**Set exercise 1**
Translate this sentence from the passage on Load Share sales into Spanish: "Delivery of share certificates, if any, for Load Shares purchased shall be made by the Funds only against receipt of the purchase price."

**Page**
Distributor reserves the right in its discretion to suspend sales or to withdraw
the offering of Load Shares of any Fund or classes thereof, in whole or in part,
or to make a limited offering of such Load Shares.
(c) Distributor shall not accept from Broker-Dealer any conditional orders
for Load Shares. Delivery of share certificates, if any, for Load Shares
purchased shall be made by the Funds only against receipt of the purchase price.
If payment for Load Shares purchased is not received within seven days, or any
lesser period as may be required by law, the sale may be canceled forthwith
without any responsibility or liability on Distributor's or the applicable
Fund's part (in which case Broker-Dealer will be responsible for any loss,
including loss of profit, suffered by the Fund resulting from Broker-Dealer's
failure to make payment as aforesaid), or, at Distributor's option, Distributor
may sell the Load Shares ordered back to the Fund (in which case Distributor may
hold Broker-Dealer responsible for any loss including loss of profit suffered by
Distributor resulting from Broker-Dealer's failure to make payment as
aforesaid).

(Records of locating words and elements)
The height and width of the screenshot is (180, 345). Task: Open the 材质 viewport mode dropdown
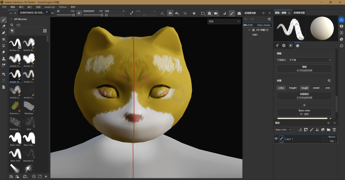coord(224,21)
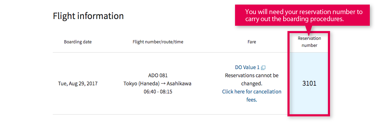Select the Tue, Aug 29, 2017 boarding date
This screenshot has width=380, height=128.
pyautogui.click(x=78, y=84)
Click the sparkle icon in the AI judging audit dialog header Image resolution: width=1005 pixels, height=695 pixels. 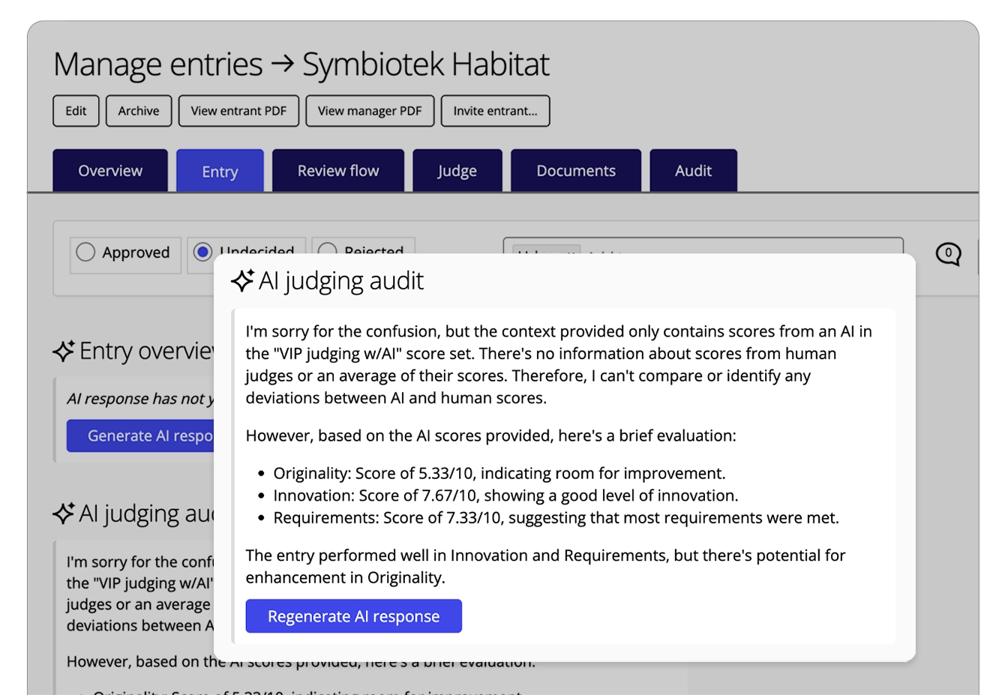(242, 281)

**Set exercise 2**
Count the lines of the records that contain the string "screenshot". Reply with the number alone.

**Result 1**
La entrega de los certificados de acciones, si los hubiera, correspondientes a las Load Shares adquiridas será efectuada por los Fondos únicamente contra la recepción del precio de compra.

**Result 2**
2